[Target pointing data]
-- begin --
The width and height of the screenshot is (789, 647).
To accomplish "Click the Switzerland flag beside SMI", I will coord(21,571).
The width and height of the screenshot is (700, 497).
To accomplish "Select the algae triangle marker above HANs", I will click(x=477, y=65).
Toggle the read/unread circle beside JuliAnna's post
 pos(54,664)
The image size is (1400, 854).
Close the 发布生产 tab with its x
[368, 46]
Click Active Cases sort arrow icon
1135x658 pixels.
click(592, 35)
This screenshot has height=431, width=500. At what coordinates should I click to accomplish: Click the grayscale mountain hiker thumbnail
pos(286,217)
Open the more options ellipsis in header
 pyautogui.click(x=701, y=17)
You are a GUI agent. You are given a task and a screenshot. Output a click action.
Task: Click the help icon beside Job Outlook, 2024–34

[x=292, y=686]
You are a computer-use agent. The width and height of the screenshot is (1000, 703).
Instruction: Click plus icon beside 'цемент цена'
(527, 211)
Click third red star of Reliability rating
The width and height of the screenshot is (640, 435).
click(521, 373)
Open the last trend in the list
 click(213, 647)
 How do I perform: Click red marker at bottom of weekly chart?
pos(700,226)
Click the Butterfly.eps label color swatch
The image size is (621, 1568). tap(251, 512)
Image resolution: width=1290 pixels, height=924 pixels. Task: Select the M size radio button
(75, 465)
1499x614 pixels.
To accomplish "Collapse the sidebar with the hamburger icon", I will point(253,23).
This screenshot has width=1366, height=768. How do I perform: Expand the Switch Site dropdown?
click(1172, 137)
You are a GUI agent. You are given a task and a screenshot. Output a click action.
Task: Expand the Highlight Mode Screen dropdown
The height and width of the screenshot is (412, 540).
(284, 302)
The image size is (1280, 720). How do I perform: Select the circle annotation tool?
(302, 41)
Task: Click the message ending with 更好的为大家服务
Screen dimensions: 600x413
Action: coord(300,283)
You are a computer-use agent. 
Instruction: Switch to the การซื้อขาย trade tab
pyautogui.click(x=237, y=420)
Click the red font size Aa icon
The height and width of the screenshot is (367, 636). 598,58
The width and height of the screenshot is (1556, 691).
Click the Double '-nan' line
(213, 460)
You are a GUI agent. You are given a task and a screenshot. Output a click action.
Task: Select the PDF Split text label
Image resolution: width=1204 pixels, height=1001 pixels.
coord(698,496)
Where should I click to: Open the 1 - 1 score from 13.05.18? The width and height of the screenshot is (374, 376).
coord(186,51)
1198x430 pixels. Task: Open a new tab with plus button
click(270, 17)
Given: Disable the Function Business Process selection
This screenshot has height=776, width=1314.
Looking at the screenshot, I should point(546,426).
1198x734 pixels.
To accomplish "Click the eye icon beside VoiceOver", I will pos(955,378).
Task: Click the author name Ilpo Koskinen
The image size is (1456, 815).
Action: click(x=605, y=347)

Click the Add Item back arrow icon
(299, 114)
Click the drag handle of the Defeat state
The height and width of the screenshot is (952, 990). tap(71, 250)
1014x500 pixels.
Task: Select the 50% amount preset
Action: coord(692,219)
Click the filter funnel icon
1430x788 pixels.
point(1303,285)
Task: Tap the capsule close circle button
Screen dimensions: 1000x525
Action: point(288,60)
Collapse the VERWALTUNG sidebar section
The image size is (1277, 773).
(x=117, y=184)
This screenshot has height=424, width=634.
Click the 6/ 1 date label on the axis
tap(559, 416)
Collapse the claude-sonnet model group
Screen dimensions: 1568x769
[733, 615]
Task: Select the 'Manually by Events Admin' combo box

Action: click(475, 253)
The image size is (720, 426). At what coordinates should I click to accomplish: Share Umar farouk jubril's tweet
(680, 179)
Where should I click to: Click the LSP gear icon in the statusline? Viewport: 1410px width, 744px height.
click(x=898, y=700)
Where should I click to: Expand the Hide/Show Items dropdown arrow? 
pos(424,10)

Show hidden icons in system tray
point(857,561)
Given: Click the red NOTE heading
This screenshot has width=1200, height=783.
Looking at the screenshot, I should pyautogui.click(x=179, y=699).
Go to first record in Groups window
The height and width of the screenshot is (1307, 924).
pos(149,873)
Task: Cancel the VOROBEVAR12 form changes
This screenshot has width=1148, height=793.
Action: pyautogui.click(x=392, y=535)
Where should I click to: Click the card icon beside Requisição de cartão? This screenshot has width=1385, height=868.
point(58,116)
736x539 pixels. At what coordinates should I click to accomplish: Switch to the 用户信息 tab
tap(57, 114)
-- end --
> Written request
Render every row above as a numbered list, leaving out blank lines.

> Solved exercise
1. The width and height of the screenshot is (789, 647).
2. To accomplish "Click the Switzerland flag beside SMI", I will coord(21,571).
3. The width and height of the screenshot is (700, 497).
4. To accomplish "Select the algae triangle marker above HANs", I will click(x=477, y=65).
5. Toggle the read/unread circle beside JuliAnna's post
6.  pos(54,664)
7. The image size is (1400, 854).
8. Close the 发布生产 tab with its x
9. [368, 46]
10. Click Active Cases sort arrow icon
11. 1135x658 pixels.
12. click(592, 35)
13. This screenshot has height=431, width=500. At what coordinates should I click to accomplish: Click the grayscale mountain hiker thumbnail
14. pos(286,217)
15. Open the more options ellipsis in header
16.  pyautogui.click(x=701, y=17)
17. You are a GUI agent. You are given a task and a screenshot. Output a click action.
18. Task: Click the help icon beside Job Outlook, 2024–34
19. [x=292, y=686]
20. You are a computer-use agent. The width and height of the screenshot is (1000, 703).
21. Instruction: Click plus icon beside 'цемент цена'
22. (527, 211)
23. Click third red star of Reliability rating
24. The width and height of the screenshot is (640, 435).
25. click(521, 373)
26. Open the last trend in the list
27.  click(213, 647)
28.  How do I perform: Click red marker at bottom of weekly chart?
29. pos(700,226)
30. Click the Butterfly.eps label color swatch
31. The image size is (621, 1568). tap(251, 512)
32. Image resolution: width=1290 pixels, height=924 pixels. Task: Select the M size radio button
33. (75, 465)
34. 1499x614 pixels.
35. To accomplish "Collapse the sidebar with the hamburger icon", I will point(253,23).
36. This screenshot has width=1366, height=768. How do I perform: Expand the Switch Site dropdown?
37. click(1172, 137)
38. You are a GUI agent. You are given a task and a screenshot. Output a click action.
39. Task: Expand the Highlight Mode Screen dropdown
40. The height and width of the screenshot is (412, 540).
41. (284, 302)
42. The image size is (1280, 720). How do I perform: Select the circle annotation tool?
43. (302, 41)
44. Task: Click the message ending with 更好的为大家服务
45. Screen dimensions: 600x413
46. Action: coord(300,283)
47. You are a computer-use agent. 
48. Instruction: Switch to the การซื้อขาย trade tab
49. pyautogui.click(x=237, y=420)
50. Click the red font size Aa icon
51. The height and width of the screenshot is (367, 636). 598,58
52. The width and height of the screenshot is (1556, 691).
53. Click the Double '-nan' line
54. (213, 460)
55. You are a GUI agent. You are given a task and a screenshot. Output a click action.
56. Task: Select the PDF Split text label
57. Image resolution: width=1204 pixels, height=1001 pixels.
58. coord(698,496)
59. Where should I click to: Open the 1 - 1 score from 13.05.18? The width and height of the screenshot is (374, 376).
60. coord(186,51)
61. 1198x430 pixels. Task: Open a new tab with plus button
62. click(270, 17)
63. Given: Disable the Function Business Process selection
64. This screenshot has height=776, width=1314.
65. Looking at the screenshot, I should point(546,426).
66. 1198x734 pixels.
67. To accomplish "Click the eye icon beside VoiceOver", I will pos(955,378).
68. Task: Click the author name Ilpo Koskinen
69. The image size is (1456, 815).
70. Action: click(x=605, y=347)
71. Click the Add Item back arrow icon
72. (299, 114)
73. Click the drag handle of the Defeat state
74. The height and width of the screenshot is (952, 990). tap(71, 250)
75. 1014x500 pixels.
76. Task: Select the 50% amount preset
77. Action: coord(692,219)
78. Click the filter funnel icon
79. 1430x788 pixels.
80. point(1303,285)
81. Task: Tap the capsule close circle button
82. Screen dimensions: 1000x525
83. Action: point(288,60)
84. Collapse the VERWALTUNG sidebar section
85. The image size is (1277, 773).
86. (x=117, y=184)
87. This screenshot has height=424, width=634.
88. Click the 6/ 1 date label on the axis
89. tap(559, 416)
90. Collapse the claude-sonnet model group
91. Screen dimensions: 1568x769
92. [733, 615]
93. Task: Select the 'Manually by Events Admin' combo box
94. Action: click(475, 253)
95. The image size is (720, 426). At what coordinates should I click to accomplish: Share Umar farouk jubril's tweet
96. (680, 179)
97. Where should I click to: Click the LSP gear icon in the statusline? Viewport: 1410px width, 744px height.
98. click(x=898, y=700)
99. Where should I click to: Expand the Hide/Show Items dropdown arrow? 
100. pos(424,10)
101. Show hidden icons in system tray
102. point(857,561)
103. Given: Click the red NOTE heading
104. This screenshot has width=1200, height=783.
105. Looking at the screenshot, I should pyautogui.click(x=179, y=699).
106. Go to first record in Groups window
107. The height and width of the screenshot is (1307, 924).
108. pos(149,873)
109. Task: Cancel the VOROBEVAR12 form changes
110. This screenshot has width=1148, height=793.
111. Action: pyautogui.click(x=392, y=535)
112. Where should I click to: Click the card icon beside Requisição de cartão? This screenshot has width=1385, height=868.
113. point(58,116)
114. 736x539 pixels. At what coordinates should I click to accomplish: Switch to the 用户信息 tab
115. tap(57, 114)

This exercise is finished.